Matthew Sowter and Ricky Feather are not probing journalists, but frame builders themselves. Respectively building bikes under the names Saffron Frameworks and Feather Cycles, the pair offer beautiful insights into the craftsmanship needed to assemble a bicycle. Together with photographer Kayti Peschke, Sowter and Feather travelled around Britain, visiting workshops and talking to bespoke bicycle builders. The result is almost like a national stock take of frame building experts, artisans who have honed their craft over decades, and whose enthusiasm and glow can felt throughout the book’s pages.
David: You build bike frames for a living, what made you want to publish a book about it?
Made In England: We believe that for the most part, frame builders can have more of a voice as a collective. We can make ourselves heard when it comes to materials that the manufacturers are supplying, tubing for example. We can also raise awareness more effectively as a whole than as individuals, the book allows us to give people an insight into the industry and how, unlike huge multi million pound manufacturers, it would make things difficult if we looked at each other as direct competitors.
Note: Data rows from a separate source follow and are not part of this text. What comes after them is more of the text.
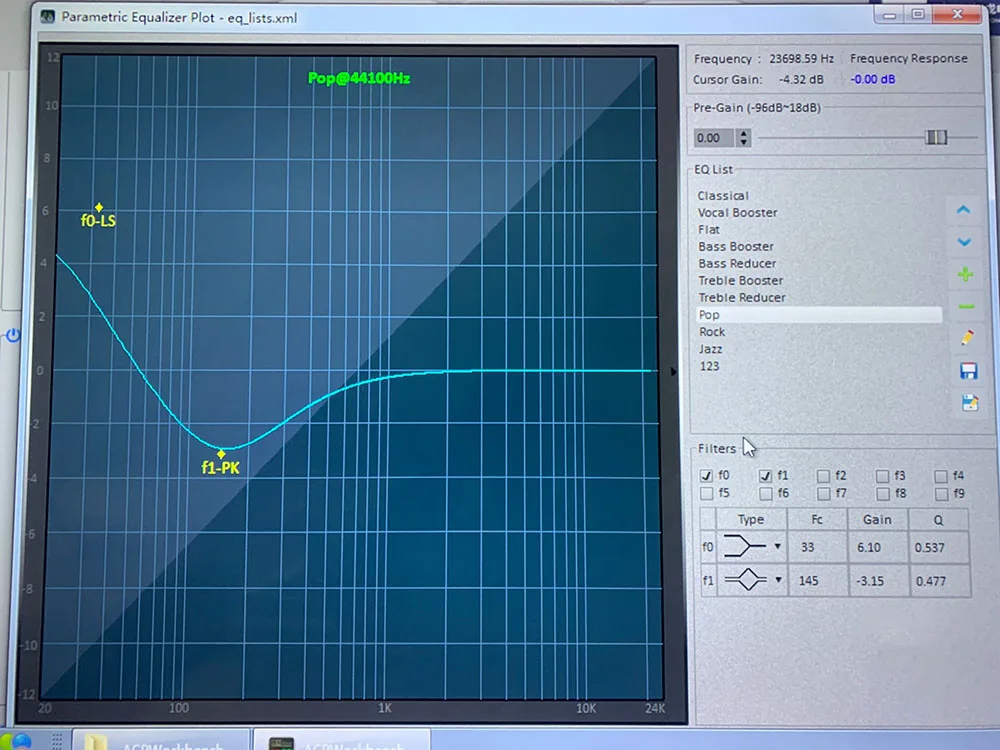
Task: Click the f1-PK filter marker on plot
Action: point(221,454)
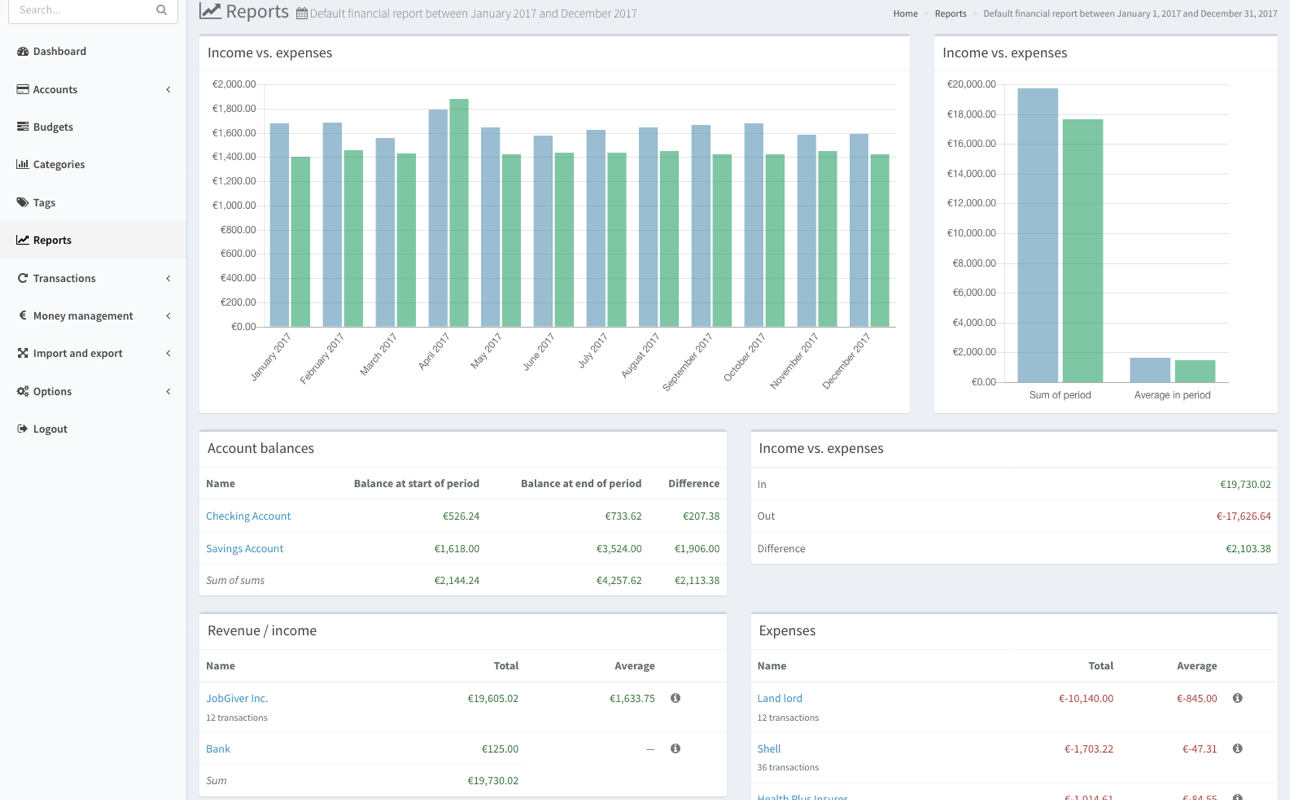Click April 2017 green expenses bar
Viewport: 1290px width, 800px height.
point(459,213)
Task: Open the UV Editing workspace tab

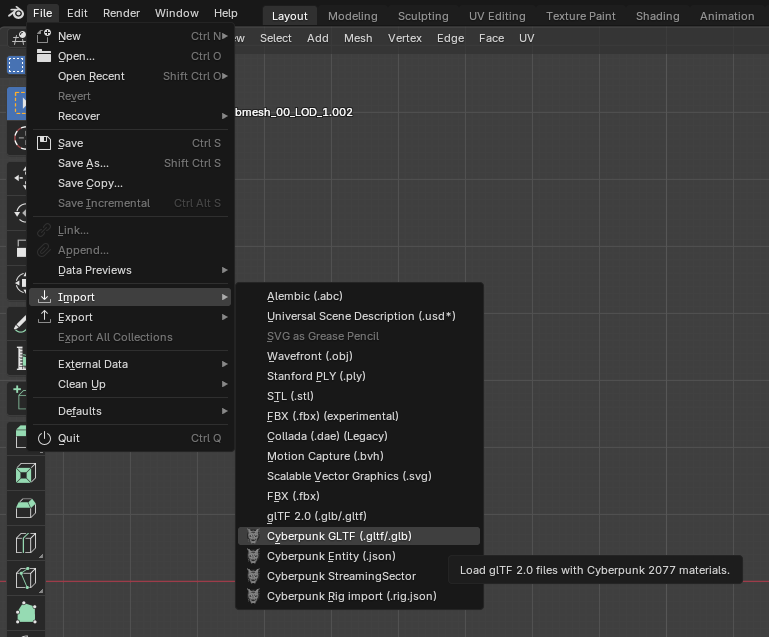Action: click(497, 16)
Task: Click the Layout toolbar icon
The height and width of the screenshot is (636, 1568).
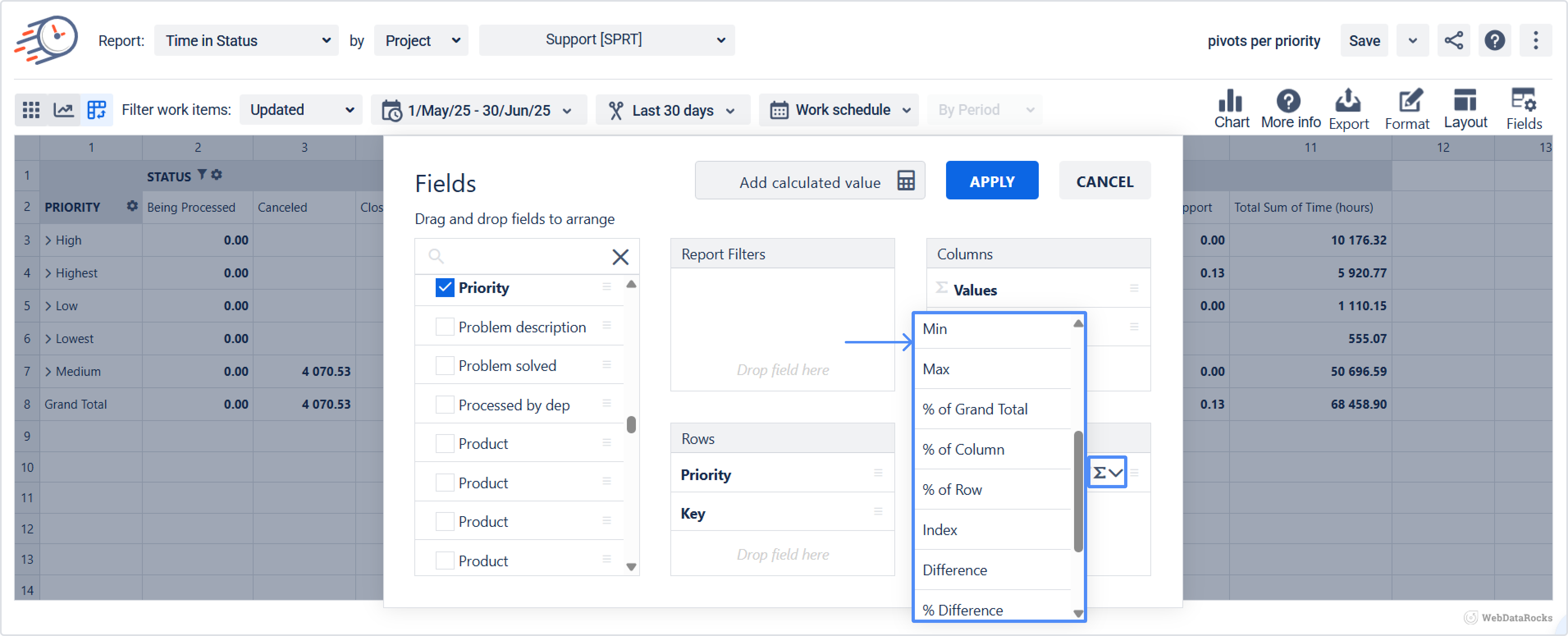Action: point(1465,108)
We want to change the stereotype of the old school builder, which is often perceived as one who dons a blue overall, hiding away in the corner of a dark workshop and is never seen out in the public eye. The book comes along with ideas such as the Bespoked Bristol show and the forthcoming UK Framebuilders Collective and is another outlet for each builder to have their word, as well as being a celebration of British bicycle manufacture which is rich in history.
David: Is there a big industry in Great Britain for this, compared to other countries?
Made In England: The industry is very much on the rise. We think, as with many things, that people want something that is made with care, locally. We say locally, but as a generalisation, we mean within the country local to the buyer.
People, for a long time, have been sucked into a world of mass production, a world without soul or character, a world that destroys a local economy. The list goes on, but we believe that there are many factors that account for the growth of small businesses such as bicycle frame builders. People want something individual to them, something that is made with care and with passion.
David: What makes the UK builders unique?
Made In England: We believe that the heritage of British bicycle manufacture is what makes us unique. We feel very at home building bikes in Britain, it is a subject close to every British frame builder’s heart. We somehow, in someway have something to prove to ourselves and our customers, that Britain is still on the top of our game and we can make bicycles that match those of the highest quality from anywhere in the world.
David: How did you select them?
Made In England: This was one of the easier areas for us: each builder in the book has something very unique about them. Each builder has their own character and this was important to us when deciding who would be involved, as well as choosing twelve builders that are passionate and knowledgeable of their field. You will see by reading the book that the builders are all very individual with different ideas and ways of thinking, yet we are all essentially doing the same the same thing… Creating quality bicycles.
David: What is the most critical moment when building a bike?
Made In England: This is quite a hard question. Most of the process is pretty critical but the most critical would probably be getting the design right. Making sure that the bike is going to fit the customer well and that it has the correct geometry. Communication is key! Really understanding what the customer wants and turning it into their aspirations is important. Then, of course, the building of the bike, making sure the joins are strong and that you take care when cleaning the joins to prevent under cutting the tube itself.
David: Have you seen a change in attitude towards your craftsmanship in recent years?
Made In England: We believe that as awareness rises, more people are talking about it, meaning more people are looking at it and more and more people are looking further into the craftsmanship side of things. This is the reason we feel it is important to show what is underneath the paint as much as possible, as well as doing things like the ‘Great British Braze Off’, which we recently held. At events like this, people can come and watch a few of us performing our craft in public; this gives us the opportunity to explain to people how and why we use certain methods.
David: What’s the secret to building a bike, what’s its soul?
Made In England: We don’t believe there is a secret. There is of course a lot of skill and each builder has different skills and different techniques but we don’t think it is a secret. Just a bunch of very talented and passionate people making something of themselves, creating something for someone to either treasure or ride the hell out of until the time comes when they are ready for something else. But for the most part, the customers want something that they can pass on to their children one day. Being self-critical of ones work, always looking at what can be improved for the next build. Complacency destroys the soul so we suppose the drive for perfection is a part of the soul.